Housing prices have declined further in some cities

Conditions in a number of housing markets weakened further since the previous Statement, particularly in Sydney and Melbourne. In these cities, housing prices have declined by around 4 per cent since the previous Statement, (Graph 2.16; Table 2.2), with falls across detached housing, apartments, and different price segments. Notwithstanding recent declines, housing prices in Sydney and Melbourne remain considerably higher than five years ago. Housing prices have also fallen further in Perth and Darwin, where they have now retraced to levels of around a decade ago. In most other capital cities housing price growth has remained subdued, though, in Hobart, housing prices increased by 9 per cent over 2018.

Graph 2.16
Graph 2.16 Housing Price Growth by Dwelling Type

Non-price indicators, such as vendor discounts and days on the market, also suggest housing market conditions have deteriorated in Sydney and Melbourne in recent months.

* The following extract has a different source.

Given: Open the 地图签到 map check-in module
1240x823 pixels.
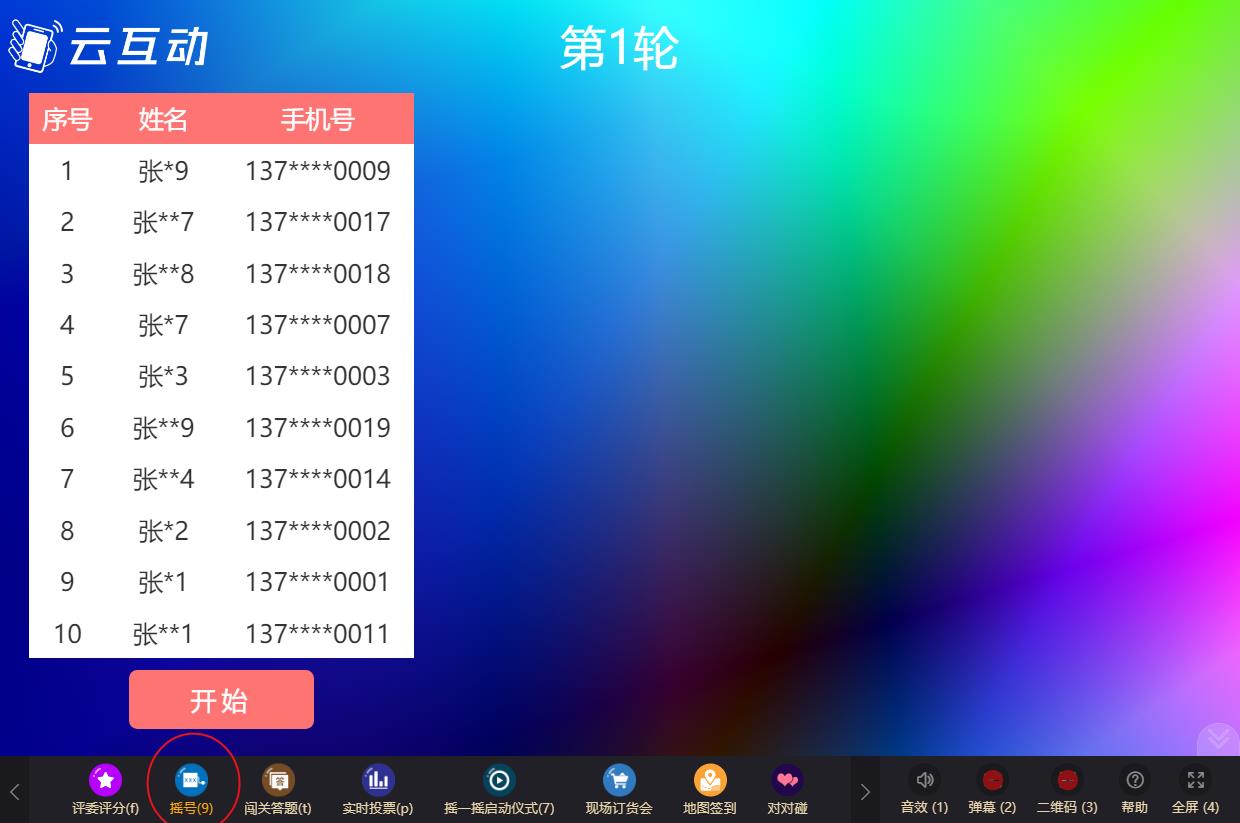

Housing turnover continues to decline in these cities, and auction clearance rates remain low (Graph 2.17).

The declines in housing prices reflect changes in both demand and supply. Demand has softened in response to the prior years of strong price growth and reduced interest from foreign buyers. As prices have declined, sentiment towards the housing market has become more cautious, especially among investors in the Sydney and Melbourne markets. The shift in tone has been reflected in a slowing in demand for housing finance at the same time as lenders have tightened credit supply in response to regulatory actions (see ‘Domestic Financial Conditions’ chapter). A large supply of new dwellings in some cities has also placed downward pressure on housing price growth and rents. In general, supply has been concentrated in cities where there has been relatively strong population growth, which should continue to support the underlying demand for new dwellings.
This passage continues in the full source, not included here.